• _DESCRIPTION OF THE TASK_:
Repeat exactly, and only, the lines below starting at the line that contains "Spanische Automarken (69, 162)" and ending at the line that contains "Customize Settings (239, 2551)", inclusive of both.

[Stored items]
= Beginning of Section =
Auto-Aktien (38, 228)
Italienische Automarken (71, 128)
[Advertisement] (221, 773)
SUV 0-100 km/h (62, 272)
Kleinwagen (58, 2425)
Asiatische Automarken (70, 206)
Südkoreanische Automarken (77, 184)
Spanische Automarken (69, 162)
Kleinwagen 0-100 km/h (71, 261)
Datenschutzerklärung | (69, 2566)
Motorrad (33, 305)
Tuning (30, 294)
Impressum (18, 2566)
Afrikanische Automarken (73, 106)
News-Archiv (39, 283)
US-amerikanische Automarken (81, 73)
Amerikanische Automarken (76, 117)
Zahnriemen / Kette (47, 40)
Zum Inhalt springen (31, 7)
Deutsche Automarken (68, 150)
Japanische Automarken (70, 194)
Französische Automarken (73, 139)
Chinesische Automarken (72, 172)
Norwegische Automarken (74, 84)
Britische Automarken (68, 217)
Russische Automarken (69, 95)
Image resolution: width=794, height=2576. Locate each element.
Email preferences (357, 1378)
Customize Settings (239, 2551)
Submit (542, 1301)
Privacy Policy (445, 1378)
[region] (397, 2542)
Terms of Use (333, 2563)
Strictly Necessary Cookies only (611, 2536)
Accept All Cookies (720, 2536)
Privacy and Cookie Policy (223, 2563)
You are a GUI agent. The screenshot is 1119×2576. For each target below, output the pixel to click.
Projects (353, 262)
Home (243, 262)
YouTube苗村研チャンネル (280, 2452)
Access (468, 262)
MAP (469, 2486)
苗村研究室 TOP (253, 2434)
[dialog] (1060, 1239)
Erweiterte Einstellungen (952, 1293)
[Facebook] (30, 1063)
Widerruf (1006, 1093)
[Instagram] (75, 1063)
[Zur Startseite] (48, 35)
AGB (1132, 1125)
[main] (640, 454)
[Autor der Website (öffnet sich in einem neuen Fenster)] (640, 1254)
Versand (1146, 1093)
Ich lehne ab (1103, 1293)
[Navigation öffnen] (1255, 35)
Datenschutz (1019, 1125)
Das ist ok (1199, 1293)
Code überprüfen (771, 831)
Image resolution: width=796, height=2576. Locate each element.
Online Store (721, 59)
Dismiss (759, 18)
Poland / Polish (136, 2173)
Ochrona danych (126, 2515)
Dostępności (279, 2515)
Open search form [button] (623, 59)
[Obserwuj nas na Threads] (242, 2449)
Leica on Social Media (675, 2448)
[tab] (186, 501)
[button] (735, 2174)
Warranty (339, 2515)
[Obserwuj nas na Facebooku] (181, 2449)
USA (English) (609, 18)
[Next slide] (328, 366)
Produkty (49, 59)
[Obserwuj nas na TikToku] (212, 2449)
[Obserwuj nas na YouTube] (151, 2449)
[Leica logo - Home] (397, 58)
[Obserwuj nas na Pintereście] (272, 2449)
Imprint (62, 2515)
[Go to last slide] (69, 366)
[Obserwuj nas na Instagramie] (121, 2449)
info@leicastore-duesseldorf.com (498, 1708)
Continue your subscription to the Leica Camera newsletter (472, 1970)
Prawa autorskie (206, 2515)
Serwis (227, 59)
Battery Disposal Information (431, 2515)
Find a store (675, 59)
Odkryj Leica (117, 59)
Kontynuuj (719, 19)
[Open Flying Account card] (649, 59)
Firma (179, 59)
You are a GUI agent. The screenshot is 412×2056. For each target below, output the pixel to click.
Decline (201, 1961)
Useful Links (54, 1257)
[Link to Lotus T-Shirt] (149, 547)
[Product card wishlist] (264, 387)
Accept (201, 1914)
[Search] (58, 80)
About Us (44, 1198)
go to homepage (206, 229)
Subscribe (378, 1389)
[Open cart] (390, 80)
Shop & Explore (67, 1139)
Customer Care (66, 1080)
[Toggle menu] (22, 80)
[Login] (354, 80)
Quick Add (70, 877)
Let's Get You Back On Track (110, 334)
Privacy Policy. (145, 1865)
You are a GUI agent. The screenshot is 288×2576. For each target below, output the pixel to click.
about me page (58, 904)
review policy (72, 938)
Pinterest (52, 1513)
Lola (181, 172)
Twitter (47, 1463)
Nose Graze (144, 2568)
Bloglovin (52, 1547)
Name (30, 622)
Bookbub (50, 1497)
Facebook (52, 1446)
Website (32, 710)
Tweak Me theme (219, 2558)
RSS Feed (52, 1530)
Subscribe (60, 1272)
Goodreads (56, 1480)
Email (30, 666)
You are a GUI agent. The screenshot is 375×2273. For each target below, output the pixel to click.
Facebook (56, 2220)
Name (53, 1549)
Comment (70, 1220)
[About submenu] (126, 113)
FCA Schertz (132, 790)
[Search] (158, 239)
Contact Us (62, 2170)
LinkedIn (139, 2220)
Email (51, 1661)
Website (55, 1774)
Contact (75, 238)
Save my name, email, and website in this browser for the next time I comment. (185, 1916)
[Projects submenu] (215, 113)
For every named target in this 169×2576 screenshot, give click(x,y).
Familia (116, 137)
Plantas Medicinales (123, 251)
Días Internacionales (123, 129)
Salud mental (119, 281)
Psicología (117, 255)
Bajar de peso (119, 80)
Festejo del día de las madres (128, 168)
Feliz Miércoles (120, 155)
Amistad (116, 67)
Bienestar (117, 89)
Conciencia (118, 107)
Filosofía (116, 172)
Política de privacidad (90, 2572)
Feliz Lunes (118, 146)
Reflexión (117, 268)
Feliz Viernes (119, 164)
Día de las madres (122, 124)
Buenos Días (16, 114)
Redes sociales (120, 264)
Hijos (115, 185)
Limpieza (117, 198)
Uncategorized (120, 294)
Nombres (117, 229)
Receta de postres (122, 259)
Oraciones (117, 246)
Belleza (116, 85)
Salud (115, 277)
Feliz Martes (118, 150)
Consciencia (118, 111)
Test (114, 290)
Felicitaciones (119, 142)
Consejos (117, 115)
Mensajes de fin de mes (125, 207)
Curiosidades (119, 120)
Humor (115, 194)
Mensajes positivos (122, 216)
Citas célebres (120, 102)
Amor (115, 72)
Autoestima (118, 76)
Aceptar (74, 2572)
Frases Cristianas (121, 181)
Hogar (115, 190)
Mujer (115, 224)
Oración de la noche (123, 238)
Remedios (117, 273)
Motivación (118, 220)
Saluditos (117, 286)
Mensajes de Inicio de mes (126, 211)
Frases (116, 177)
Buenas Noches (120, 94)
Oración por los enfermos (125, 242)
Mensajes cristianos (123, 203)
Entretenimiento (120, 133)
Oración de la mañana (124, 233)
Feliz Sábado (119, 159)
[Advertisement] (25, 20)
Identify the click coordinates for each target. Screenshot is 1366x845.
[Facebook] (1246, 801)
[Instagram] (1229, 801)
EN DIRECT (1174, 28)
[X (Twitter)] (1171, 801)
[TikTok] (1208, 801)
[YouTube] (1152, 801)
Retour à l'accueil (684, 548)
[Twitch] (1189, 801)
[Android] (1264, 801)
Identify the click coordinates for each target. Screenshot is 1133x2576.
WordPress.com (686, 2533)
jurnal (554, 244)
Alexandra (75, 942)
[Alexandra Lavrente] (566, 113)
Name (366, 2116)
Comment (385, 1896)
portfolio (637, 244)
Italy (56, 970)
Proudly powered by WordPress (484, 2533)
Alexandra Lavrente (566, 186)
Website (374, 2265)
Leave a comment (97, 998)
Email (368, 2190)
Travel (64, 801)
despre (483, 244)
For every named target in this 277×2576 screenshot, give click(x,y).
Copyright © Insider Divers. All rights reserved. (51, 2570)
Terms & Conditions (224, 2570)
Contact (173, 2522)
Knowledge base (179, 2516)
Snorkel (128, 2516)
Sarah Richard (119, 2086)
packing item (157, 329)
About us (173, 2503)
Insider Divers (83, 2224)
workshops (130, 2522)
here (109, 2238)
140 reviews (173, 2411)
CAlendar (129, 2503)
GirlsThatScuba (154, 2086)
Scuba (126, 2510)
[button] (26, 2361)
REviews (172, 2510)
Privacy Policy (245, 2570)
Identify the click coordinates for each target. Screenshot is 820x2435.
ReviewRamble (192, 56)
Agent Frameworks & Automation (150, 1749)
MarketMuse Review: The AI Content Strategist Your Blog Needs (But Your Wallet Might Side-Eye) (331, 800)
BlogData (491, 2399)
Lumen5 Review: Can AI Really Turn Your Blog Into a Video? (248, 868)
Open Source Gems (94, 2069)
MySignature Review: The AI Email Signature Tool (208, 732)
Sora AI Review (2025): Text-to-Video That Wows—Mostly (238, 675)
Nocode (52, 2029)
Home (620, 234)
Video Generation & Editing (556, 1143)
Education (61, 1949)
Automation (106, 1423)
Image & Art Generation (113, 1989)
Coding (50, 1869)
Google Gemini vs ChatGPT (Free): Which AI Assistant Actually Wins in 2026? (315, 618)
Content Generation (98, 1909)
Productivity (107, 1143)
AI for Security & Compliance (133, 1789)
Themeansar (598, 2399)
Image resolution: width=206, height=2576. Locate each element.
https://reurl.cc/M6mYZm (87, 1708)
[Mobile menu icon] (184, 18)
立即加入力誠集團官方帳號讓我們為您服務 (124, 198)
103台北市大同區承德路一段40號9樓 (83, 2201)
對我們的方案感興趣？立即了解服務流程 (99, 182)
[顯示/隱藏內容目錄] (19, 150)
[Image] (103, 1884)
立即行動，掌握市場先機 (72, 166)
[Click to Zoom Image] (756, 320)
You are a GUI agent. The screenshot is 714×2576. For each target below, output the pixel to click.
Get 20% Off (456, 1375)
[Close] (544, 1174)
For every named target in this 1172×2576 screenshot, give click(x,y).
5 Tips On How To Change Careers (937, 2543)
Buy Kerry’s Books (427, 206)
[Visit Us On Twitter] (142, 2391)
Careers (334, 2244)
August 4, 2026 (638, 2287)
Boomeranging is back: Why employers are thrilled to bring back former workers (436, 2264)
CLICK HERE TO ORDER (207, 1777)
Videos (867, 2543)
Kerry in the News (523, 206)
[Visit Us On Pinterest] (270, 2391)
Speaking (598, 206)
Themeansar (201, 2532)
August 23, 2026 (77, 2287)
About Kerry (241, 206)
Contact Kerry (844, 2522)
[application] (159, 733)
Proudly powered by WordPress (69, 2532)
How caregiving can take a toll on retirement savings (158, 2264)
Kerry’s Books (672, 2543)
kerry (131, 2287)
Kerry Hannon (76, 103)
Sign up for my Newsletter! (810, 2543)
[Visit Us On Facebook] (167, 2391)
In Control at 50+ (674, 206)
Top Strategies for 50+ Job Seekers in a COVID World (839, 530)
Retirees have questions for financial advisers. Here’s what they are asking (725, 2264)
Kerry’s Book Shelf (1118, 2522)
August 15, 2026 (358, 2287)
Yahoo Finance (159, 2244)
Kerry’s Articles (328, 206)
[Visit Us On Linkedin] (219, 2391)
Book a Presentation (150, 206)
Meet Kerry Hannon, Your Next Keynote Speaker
= End of Section =
• _RESULT_:
Spanische Automarken (69, 162)
Kleinwagen 0-100 km/h (71, 261)
Datenschutzerklärung | (69, 2566)
Motorrad (33, 305)
Tuning (30, 294)
Impressum (18, 2566)
Afrikanische Automarken (73, 106)
News-Archiv (39, 283)
US-amerikanische Automarken (81, 73)
Amerikanische Automarken (76, 117)
Zahnriemen / Kette (47, 40)
Zum Inhalt springen (31, 7)
Deutsche Automarken (68, 150)
Japanische Automarken (70, 194)
Französische Automarken (73, 139)
Chinesische Automarken (72, 172)
Norwegische Automarken (74, 84)
Britische Automarken (68, 217)
Russische Automarken (69, 95)
Image resolution: width=794, height=2576. Locate each element.
Email preferences (357, 1378)
Customize Settings (239, 2551)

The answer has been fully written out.